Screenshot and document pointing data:
▬▬▬▬▬▬▬▬▬▬

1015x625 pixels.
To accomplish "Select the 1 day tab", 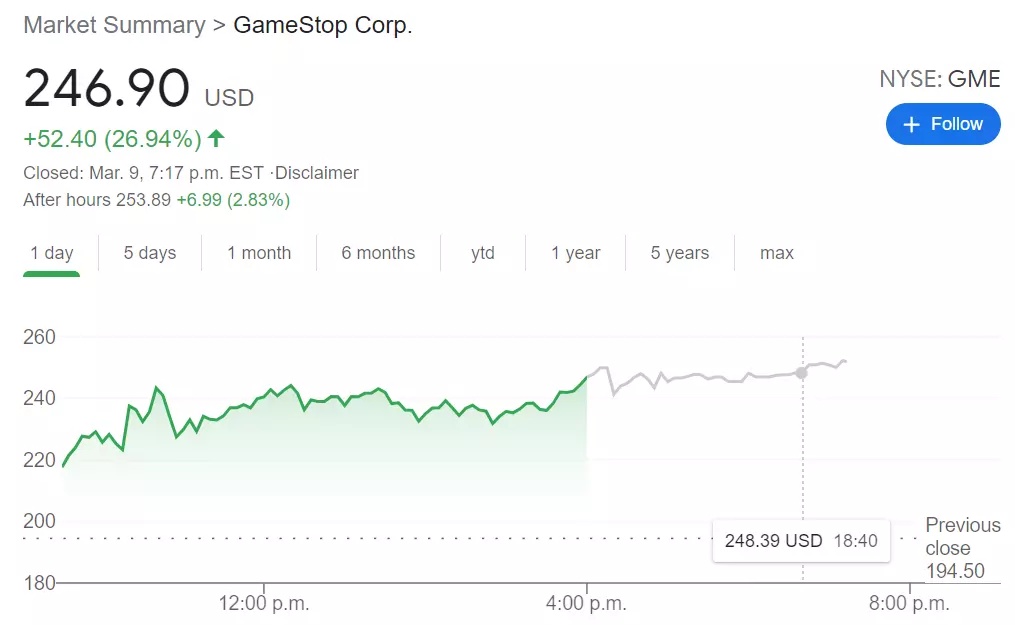I will pyautogui.click(x=52, y=253).
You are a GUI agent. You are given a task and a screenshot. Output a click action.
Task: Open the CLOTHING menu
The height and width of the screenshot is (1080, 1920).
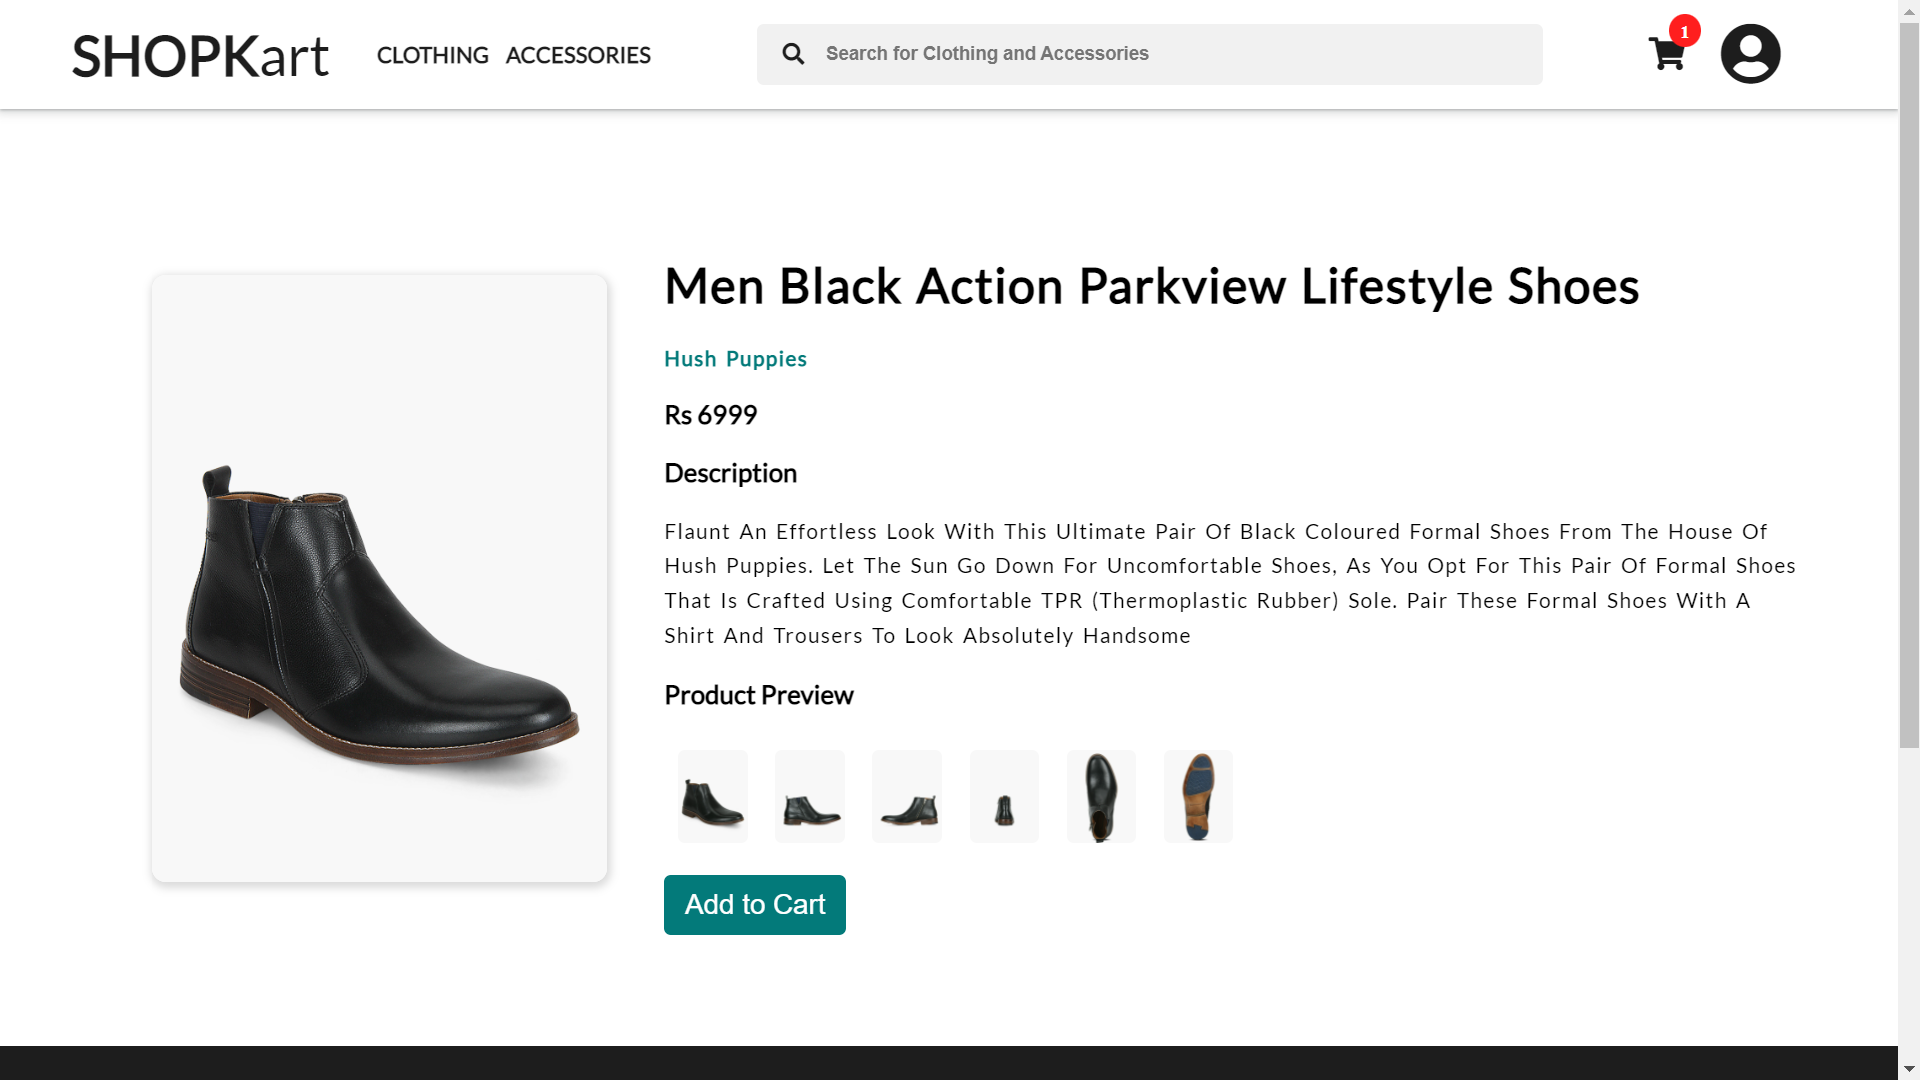[432, 55]
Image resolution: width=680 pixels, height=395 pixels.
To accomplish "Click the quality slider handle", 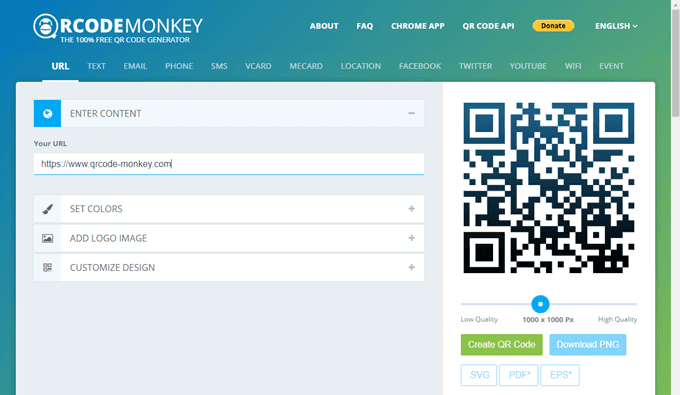I will pos(540,304).
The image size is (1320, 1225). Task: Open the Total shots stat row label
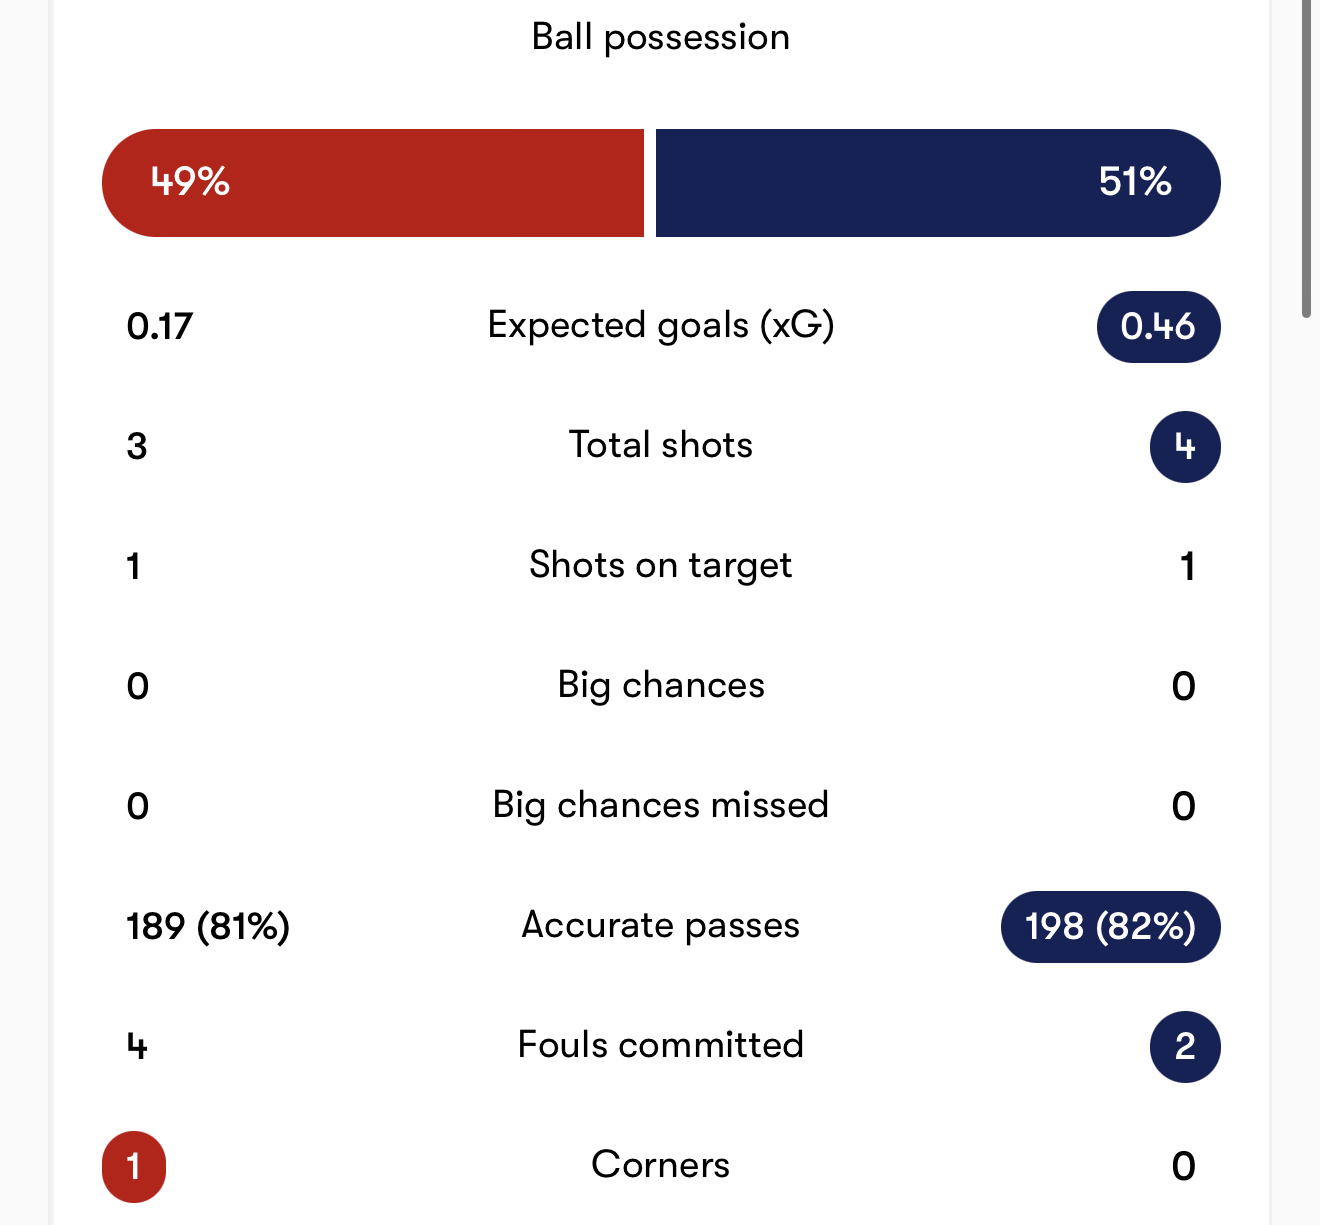[x=660, y=445]
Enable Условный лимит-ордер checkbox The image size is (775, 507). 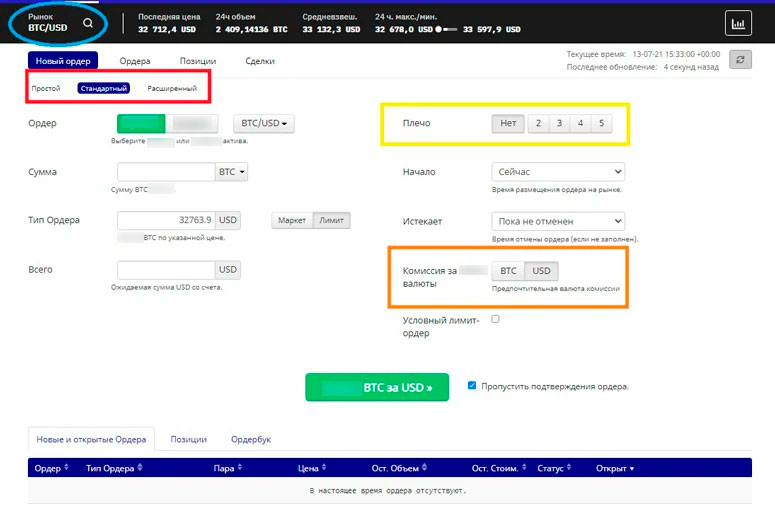point(495,319)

▬▬▬▬▬▬▬▬▬▬

Count the lines of the material that contain the string "Open", treating uppercase and lowercase as different, and give only the number.

2